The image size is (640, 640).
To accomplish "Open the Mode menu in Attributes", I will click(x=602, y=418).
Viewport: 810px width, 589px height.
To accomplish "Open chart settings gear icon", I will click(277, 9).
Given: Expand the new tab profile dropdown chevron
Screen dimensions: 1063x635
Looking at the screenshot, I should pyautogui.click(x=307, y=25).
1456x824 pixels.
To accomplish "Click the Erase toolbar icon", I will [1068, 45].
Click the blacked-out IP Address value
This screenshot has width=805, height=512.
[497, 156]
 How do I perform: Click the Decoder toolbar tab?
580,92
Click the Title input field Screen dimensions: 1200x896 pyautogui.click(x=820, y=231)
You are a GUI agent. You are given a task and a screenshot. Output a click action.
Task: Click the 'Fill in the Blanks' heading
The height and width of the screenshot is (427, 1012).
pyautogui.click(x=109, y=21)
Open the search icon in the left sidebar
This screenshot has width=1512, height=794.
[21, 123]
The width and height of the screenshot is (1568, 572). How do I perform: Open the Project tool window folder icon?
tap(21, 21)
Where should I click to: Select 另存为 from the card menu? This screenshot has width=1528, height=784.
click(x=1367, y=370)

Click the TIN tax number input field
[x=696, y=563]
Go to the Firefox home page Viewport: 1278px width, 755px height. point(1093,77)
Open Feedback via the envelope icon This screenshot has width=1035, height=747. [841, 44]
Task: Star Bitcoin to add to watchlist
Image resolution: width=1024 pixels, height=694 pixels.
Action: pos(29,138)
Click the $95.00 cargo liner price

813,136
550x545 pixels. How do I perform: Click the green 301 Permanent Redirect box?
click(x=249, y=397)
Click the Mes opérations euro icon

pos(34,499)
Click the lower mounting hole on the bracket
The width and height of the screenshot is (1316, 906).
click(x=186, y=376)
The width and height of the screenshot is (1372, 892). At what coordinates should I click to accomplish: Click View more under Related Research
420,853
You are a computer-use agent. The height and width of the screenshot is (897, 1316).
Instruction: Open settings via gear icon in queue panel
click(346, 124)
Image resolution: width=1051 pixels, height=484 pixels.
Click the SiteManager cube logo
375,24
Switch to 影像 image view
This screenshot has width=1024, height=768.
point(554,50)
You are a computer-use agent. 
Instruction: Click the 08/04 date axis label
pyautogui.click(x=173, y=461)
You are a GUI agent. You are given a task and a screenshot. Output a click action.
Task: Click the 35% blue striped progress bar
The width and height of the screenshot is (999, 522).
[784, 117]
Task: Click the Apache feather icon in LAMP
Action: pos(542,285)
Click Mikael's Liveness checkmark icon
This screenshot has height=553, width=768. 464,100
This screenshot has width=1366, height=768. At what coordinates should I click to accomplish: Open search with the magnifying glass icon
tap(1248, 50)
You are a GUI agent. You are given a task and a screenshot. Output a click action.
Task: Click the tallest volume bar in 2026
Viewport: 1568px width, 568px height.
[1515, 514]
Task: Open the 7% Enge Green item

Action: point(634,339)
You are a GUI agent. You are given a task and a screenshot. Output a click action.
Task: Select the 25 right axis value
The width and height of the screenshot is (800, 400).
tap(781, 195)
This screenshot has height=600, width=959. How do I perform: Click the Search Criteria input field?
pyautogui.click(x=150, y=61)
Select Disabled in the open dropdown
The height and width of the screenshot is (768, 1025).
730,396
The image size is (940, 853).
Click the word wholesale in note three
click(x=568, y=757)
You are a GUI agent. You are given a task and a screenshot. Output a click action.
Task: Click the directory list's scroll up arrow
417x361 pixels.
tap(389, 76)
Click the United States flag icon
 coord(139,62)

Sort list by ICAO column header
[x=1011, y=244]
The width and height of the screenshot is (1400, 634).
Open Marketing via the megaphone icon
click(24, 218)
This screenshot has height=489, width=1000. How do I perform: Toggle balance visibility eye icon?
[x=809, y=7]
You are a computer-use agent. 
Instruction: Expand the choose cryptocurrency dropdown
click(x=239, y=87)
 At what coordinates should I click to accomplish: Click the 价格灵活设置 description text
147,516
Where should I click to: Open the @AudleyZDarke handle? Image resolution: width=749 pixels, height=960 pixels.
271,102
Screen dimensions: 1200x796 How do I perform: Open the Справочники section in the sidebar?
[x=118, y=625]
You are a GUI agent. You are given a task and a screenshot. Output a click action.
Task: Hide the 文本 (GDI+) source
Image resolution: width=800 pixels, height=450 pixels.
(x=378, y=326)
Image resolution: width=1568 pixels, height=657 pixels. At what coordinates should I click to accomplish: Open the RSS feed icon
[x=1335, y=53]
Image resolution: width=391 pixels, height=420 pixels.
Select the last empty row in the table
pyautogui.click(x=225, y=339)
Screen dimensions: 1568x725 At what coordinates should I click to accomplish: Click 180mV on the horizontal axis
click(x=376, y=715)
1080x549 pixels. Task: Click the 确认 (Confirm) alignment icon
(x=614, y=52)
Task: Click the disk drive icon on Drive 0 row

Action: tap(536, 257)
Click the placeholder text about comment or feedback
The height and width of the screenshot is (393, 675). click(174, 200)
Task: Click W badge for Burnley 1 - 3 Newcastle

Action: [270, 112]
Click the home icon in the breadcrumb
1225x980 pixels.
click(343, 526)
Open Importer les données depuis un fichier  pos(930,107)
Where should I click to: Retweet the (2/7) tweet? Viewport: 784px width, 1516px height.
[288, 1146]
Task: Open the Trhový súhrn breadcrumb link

================

Aim of the exercise: Give back precisely the lines above that start at the line containing "Task: Click the tallest volume bar in 2026" and end at the line containing "Task: Hide the 文本 (GDI+) source", inclusive. No other lines belong in the output.

Written answer:
Task: Click the tallest volume bar in 2026
Viewport: 1568px width, 568px height.
[1515, 514]
Task: Open the 7% Enge Green item

Action: point(634,339)
You are a GUI agent. You are given a task and a screenshot. Output a click action.
Task: Select the 25 right axis value
The width and height of the screenshot is (800, 400).
tap(781, 195)
This screenshot has height=600, width=959. How do I perform: Click the Search Criteria input field?
pyautogui.click(x=150, y=61)
Select Disabled in the open dropdown
The height and width of the screenshot is (768, 1025).
730,396
The image size is (940, 853).
Click the word wholesale in note three
click(x=568, y=757)
You are a GUI agent. You are given a task and a screenshot. Output a click action.
Task: Click the directory list's scroll up arrow
417x361 pixels.
tap(389, 76)
Click the United States flag icon
 coord(139,62)

Sort list by ICAO column header
[x=1011, y=244]
The width and height of the screenshot is (1400, 634).
Open Marketing via the megaphone icon
click(24, 218)
This screenshot has height=489, width=1000. How do I perform: Toggle balance visibility eye icon?
[x=809, y=7]
You are a computer-use agent. 
Instruction: Expand the choose cryptocurrency dropdown
click(x=239, y=87)
 At what coordinates should I click to accomplish: Click the 价格灵活设置 description text
147,516
Where should I click to: Open the @AudleyZDarke handle? Image resolution: width=749 pixels, height=960 pixels.
271,102
Screen dimensions: 1200x796 How do I perform: Open the Справочники section in the sidebar?
[x=118, y=625]
You are a GUI agent. You are given a task and a screenshot. Output a click action.
Task: Hide the 文本 (GDI+) source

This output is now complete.